1D, 2D, and 3D variations of Fast Fourier Transforms for a Metal S4TF backend

Related tags

Image MetalFFT
Overview

MetalFFT

MetalFFT is an experiment in adding GPU acceleration for 1D, 2D, and 3D variations of Fast Fourier Transforms.

This framework's original purpose was to become a raw operator for a Swift for TensorFlow Metal backend. Work on it paused due to unfavorable performance. For many transforms, Apple's CPU alternative from Accelerate runs faster. The A13 and later have AMX accelerators capable of ~2 TFLOPS, and the CPU implementation may harness that processing power.

MetalFFT was also created to show Apple's Metal Performance Shaders (MPS) team how to support encoding MPS kernels into indirect command buffers. Due to the lack of a direct connection to machine learning, this will not be merged into a larger repository when constructing an S4TF Metal backend. For more context on the backend, see the Differentiation iOS Demo.

How to use

MetalFFT's API is similar to Metal Performance Shaders. It only performs FFTs on tensors whose dimensions are powers of two. One may run a batch of several 1D or 2D FFTs simultaneously, as long as the tensors are arranged in contiguous blocks of memory. The batch size does not need to be a power of two, although it has an upper bound: a singular transform's dimensions multiplied by the batch's size must not exceed 2^31 (about 2 billion).
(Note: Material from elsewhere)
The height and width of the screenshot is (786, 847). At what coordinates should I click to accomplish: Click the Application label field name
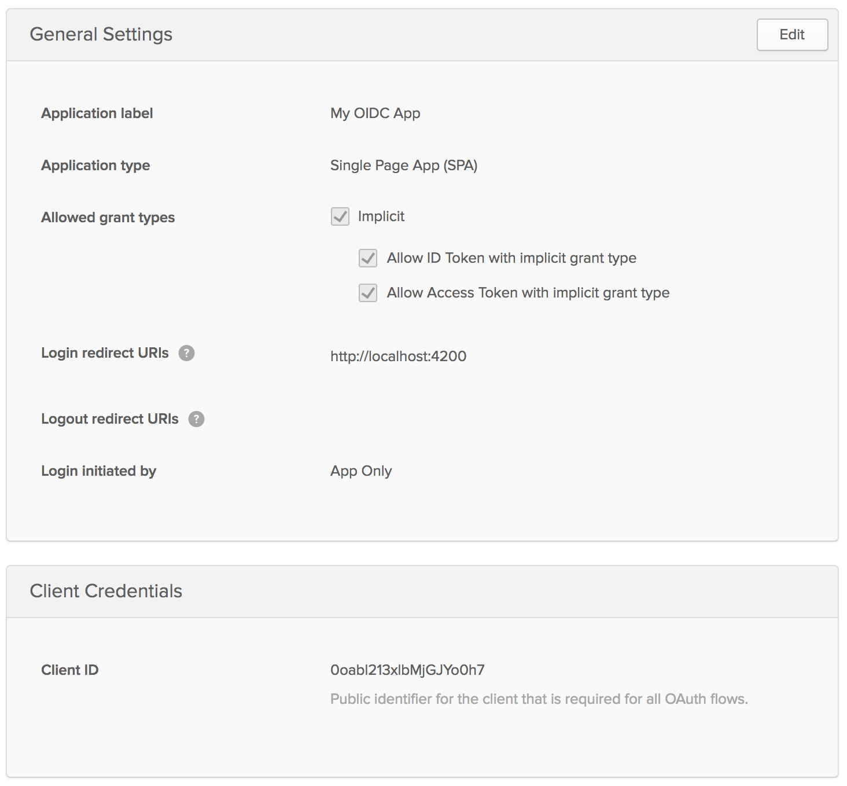97,113
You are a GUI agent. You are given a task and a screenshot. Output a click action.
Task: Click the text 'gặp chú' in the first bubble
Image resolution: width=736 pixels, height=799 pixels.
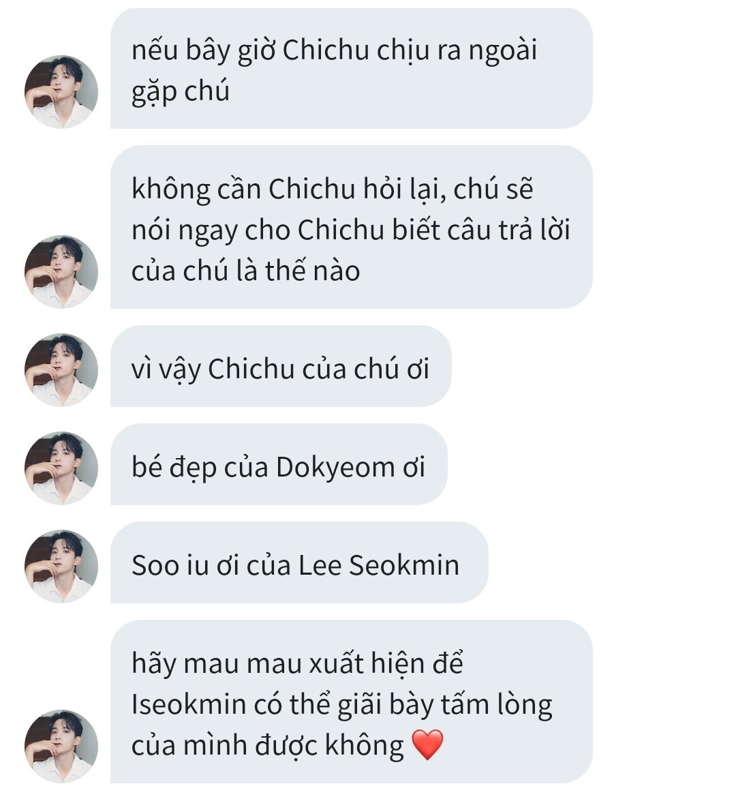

Executing a 1D Fast Fourier Transform:

import MetalFFT

// Allocate GPU-accessible buffers
let input = FFTRealBuffer(device: device, capacity: 128 * batchSize)
let output = FFTComplexBuffer(device: device, capacity: 128 * batchSize)

// Fill the time-domain data
let timeDomainData = input.buffer.contents()
let audioSamples: UnsafeMutablePointer<Float> = ...
memcpy(timeDomainData, audioSamples, audioSampleSizeInBytes)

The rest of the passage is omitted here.